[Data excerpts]
··········
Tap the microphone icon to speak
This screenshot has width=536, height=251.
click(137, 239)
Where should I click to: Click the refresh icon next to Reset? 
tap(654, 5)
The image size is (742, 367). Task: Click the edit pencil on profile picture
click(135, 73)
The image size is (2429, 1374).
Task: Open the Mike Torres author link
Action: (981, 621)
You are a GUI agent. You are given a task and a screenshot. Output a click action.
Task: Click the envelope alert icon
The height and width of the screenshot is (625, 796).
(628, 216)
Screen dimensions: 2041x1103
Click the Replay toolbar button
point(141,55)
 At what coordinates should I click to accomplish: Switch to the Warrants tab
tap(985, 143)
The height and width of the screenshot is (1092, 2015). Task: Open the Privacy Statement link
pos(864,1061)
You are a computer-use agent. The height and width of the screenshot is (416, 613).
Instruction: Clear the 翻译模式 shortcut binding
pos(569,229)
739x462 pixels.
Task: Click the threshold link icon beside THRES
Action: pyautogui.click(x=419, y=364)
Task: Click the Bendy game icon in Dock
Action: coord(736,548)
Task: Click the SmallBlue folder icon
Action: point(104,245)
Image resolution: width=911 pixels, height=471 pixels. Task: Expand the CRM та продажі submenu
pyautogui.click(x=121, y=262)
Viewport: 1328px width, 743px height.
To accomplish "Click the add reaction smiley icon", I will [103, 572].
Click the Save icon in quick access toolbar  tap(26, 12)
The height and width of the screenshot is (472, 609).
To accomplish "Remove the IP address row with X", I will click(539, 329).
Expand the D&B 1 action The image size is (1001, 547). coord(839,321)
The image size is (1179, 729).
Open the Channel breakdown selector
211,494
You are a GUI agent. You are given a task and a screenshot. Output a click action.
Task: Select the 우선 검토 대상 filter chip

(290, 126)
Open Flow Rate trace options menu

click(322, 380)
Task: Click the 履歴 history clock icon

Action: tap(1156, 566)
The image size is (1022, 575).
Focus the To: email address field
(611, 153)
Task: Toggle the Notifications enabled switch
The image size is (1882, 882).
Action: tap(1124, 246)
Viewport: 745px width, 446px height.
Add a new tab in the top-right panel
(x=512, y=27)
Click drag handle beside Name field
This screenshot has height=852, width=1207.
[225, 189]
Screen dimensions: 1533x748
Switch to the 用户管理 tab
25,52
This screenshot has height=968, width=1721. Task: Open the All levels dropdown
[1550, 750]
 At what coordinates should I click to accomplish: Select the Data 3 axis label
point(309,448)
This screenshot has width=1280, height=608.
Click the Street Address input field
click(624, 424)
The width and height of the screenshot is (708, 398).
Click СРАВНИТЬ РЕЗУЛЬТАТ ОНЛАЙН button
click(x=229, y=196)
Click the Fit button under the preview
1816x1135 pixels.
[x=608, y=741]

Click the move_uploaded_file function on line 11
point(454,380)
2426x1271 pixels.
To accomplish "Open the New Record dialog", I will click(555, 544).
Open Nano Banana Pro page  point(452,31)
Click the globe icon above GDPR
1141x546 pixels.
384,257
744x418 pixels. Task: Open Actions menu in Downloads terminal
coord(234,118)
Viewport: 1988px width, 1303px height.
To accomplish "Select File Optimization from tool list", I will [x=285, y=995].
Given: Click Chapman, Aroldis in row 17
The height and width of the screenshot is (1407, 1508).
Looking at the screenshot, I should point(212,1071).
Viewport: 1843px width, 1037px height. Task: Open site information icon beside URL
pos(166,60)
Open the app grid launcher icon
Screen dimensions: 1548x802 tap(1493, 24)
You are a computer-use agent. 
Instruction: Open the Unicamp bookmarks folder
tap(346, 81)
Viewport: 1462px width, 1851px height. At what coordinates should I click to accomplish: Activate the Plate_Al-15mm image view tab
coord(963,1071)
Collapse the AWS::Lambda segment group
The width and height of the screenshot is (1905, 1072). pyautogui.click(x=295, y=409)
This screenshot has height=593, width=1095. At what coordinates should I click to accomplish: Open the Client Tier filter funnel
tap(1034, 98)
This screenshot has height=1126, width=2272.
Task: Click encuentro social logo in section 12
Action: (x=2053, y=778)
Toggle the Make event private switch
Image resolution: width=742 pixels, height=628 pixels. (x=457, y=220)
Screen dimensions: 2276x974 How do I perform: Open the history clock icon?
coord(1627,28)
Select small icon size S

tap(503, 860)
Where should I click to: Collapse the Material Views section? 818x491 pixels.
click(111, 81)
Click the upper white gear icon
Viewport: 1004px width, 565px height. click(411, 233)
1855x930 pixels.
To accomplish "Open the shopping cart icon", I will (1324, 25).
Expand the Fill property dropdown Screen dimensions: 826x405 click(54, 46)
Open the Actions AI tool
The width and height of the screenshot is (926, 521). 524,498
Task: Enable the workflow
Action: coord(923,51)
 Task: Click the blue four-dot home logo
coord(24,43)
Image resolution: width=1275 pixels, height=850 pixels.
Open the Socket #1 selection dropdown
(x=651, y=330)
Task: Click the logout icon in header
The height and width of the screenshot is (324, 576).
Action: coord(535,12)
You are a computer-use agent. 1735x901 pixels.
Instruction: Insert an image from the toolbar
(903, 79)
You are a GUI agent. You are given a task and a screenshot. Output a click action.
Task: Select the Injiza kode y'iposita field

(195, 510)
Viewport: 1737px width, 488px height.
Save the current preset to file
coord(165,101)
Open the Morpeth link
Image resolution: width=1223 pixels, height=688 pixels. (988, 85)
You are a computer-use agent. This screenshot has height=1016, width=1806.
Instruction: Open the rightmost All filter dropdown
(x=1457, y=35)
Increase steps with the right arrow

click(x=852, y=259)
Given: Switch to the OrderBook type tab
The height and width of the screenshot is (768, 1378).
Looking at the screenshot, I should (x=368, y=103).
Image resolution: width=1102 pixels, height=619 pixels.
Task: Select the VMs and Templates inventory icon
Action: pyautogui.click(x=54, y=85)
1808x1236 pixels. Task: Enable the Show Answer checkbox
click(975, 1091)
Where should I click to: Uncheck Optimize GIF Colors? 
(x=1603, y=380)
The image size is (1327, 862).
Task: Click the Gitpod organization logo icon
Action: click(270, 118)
··········
▸ REQUIRED ACTION:
Retype each entry without altering a single word.

▸ ANSWER TO THIS PROBLEM:
Tap the microphone icon to speak
This screenshot has width=536, height=251.
click(137, 239)
Where should I click to: Click the refresh icon next to Reset? 
tap(654, 5)
The image size is (742, 367). Task: Click the edit pencil on profile picture
click(135, 73)
The image size is (2429, 1374).
Task: Open the Mike Torres author link
Action: (981, 621)
You are a GUI agent. You are given a task and a screenshot. Output a click action.
Task: Click the envelope alert icon
The height and width of the screenshot is (625, 796).
(628, 216)
Screen dimensions: 2041x1103
Click the Replay toolbar button
point(141,55)
 At what coordinates should I click to accomplish: Switch to the Warrants tab
tap(985, 143)
The height and width of the screenshot is (1092, 2015). Task: Open the Privacy Statement link
pos(864,1061)
You are a computer-use agent. The height and width of the screenshot is (416, 613).
Instruction: Clear the 翻译模式 shortcut binding
pos(569,229)
739x462 pixels.
Task: Click the threshold link icon beside THRES
Action: pyautogui.click(x=419, y=364)
Task: Click the Bendy game icon in Dock
Action: coord(736,548)
Task: Click the SmallBlue folder icon
Action: point(104,245)
Image resolution: width=911 pixels, height=471 pixels. Task: Expand the CRM та продажі submenu
pyautogui.click(x=121, y=262)
Viewport: 1328px width, 743px height.
To accomplish "Click the add reaction smiley icon", I will [103, 572].
Click the Save icon in quick access toolbar  tap(26, 12)
The height and width of the screenshot is (472, 609).
To accomplish "Remove the IP address row with X", I will click(539, 329).
Expand the D&B 1 action The image size is (1001, 547). coord(839,321)
The image size is (1179, 729).
Open the Channel breakdown selector
211,494
You are a GUI agent. You are given a task and a screenshot. Output a click action.
Task: Select the 우선 검토 대상 filter chip

(290, 126)
Open Flow Rate trace options menu

click(322, 380)
Task: Click the 履歴 history clock icon

Action: tap(1156, 566)
The image size is (1022, 575).
Focus the To: email address field
(611, 153)
Task: Toggle the Notifications enabled switch
The image size is (1882, 882).
Action: tap(1124, 246)
Viewport: 745px width, 446px height.
Add a new tab in the top-right panel
(x=512, y=27)
Click drag handle beside Name field
This screenshot has height=852, width=1207.
[225, 189]
Screen dimensions: 1533x748
Switch to the 用户管理 tab
25,52
This screenshot has height=968, width=1721. Task: Open the All levels dropdown
[1550, 750]
 At what coordinates should I click to accomplish: Select the Data 3 axis label
point(309,448)
This screenshot has width=1280, height=608.
Click the Street Address input field
click(624, 424)
The width and height of the screenshot is (708, 398).
Click СРАВНИТЬ РЕЗУЛЬТАТ ОНЛАЙН button
click(x=229, y=196)
Click the Fit button under the preview
1816x1135 pixels.
[x=608, y=741]

Click the move_uploaded_file function on line 11
point(454,380)
2426x1271 pixels.
To accomplish "Open the New Record dialog", I will click(555, 544).
Open Nano Banana Pro page  point(452,31)
Click the globe icon above GDPR
1141x546 pixels.
384,257
744x418 pixels. Task: Open Actions menu in Downloads terminal
coord(234,118)
Viewport: 1988px width, 1303px height.
To accomplish "Select File Optimization from tool list", I will [x=285, y=995].
Given: Click Chapman, Aroldis in row 17
The height and width of the screenshot is (1407, 1508).
Looking at the screenshot, I should point(212,1071).
Viewport: 1843px width, 1037px height. Task: Open site information icon beside URL
pos(166,60)
Open the app grid launcher icon
Screen dimensions: 1548x802 tap(1493, 24)
You are a computer-use agent. 
Instruction: Open the Unicamp bookmarks folder
tap(346, 81)
Viewport: 1462px width, 1851px height. At what coordinates should I click to accomplish: Activate the Plate_Al-15mm image view tab
coord(963,1071)
Collapse the AWS::Lambda segment group
The width and height of the screenshot is (1905, 1072). pyautogui.click(x=295, y=409)
This screenshot has height=593, width=1095. At what coordinates should I click to accomplish: Open the Client Tier filter funnel
tap(1034, 98)
This screenshot has height=1126, width=2272.
Task: Click encuentro social logo in section 12
Action: (x=2053, y=778)
Toggle the Make event private switch
Image resolution: width=742 pixels, height=628 pixels. (x=457, y=220)
Screen dimensions: 2276x974 How do I perform: Open the history clock icon?
coord(1627,28)
Select small icon size S

tap(503, 860)
Where should I click to: Collapse the Material Views section? 818x491 pixels.
click(111, 81)
Click the upper white gear icon
Viewport: 1004px width, 565px height. click(411, 233)
1855x930 pixels.
To accomplish "Open the shopping cart icon", I will (1324, 25).
Expand the Fill property dropdown Screen dimensions: 826x405 click(54, 46)
Open the Actions AI tool
The width and height of the screenshot is (926, 521). 524,498
Task: Enable the workflow
Action: coord(923,51)
 Task: Click the blue four-dot home logo
coord(24,43)
Image resolution: width=1275 pixels, height=850 pixels.
Open the Socket #1 selection dropdown
(x=651, y=330)
Task: Click the logout icon in header
The height and width of the screenshot is (324, 576).
Action: coord(535,12)
You are a computer-use agent. 1735x901 pixels.
Instruction: Insert an image from the toolbar
(903, 79)
You are a GUI agent. You are given a task and a screenshot. Output a click action.
Task: Select the Injiza kode y'iposita field

(195, 510)
Viewport: 1737px width, 488px height.
Save the current preset to file
coord(165,101)
Open the Morpeth link
Image resolution: width=1223 pixels, height=688 pixels. (988, 85)
You are a computer-use agent. This screenshot has height=1016, width=1806.
Instruction: Open the rightmost All filter dropdown
(x=1457, y=35)
Increase steps with the right arrow

click(x=852, y=259)
Given: Switch to the OrderBook type tab
The height and width of the screenshot is (768, 1378).
Looking at the screenshot, I should (x=368, y=103).
Image resolution: width=1102 pixels, height=619 pixels.
Task: Select the VMs and Templates inventory icon
Action: pyautogui.click(x=54, y=85)
1808x1236 pixels. Task: Enable the Show Answer checkbox
click(975, 1091)
Where should I click to: Uncheck Optimize GIF Colors? 
(x=1603, y=380)
The image size is (1327, 862).
Task: Click the Gitpod organization logo icon
Action: click(270, 118)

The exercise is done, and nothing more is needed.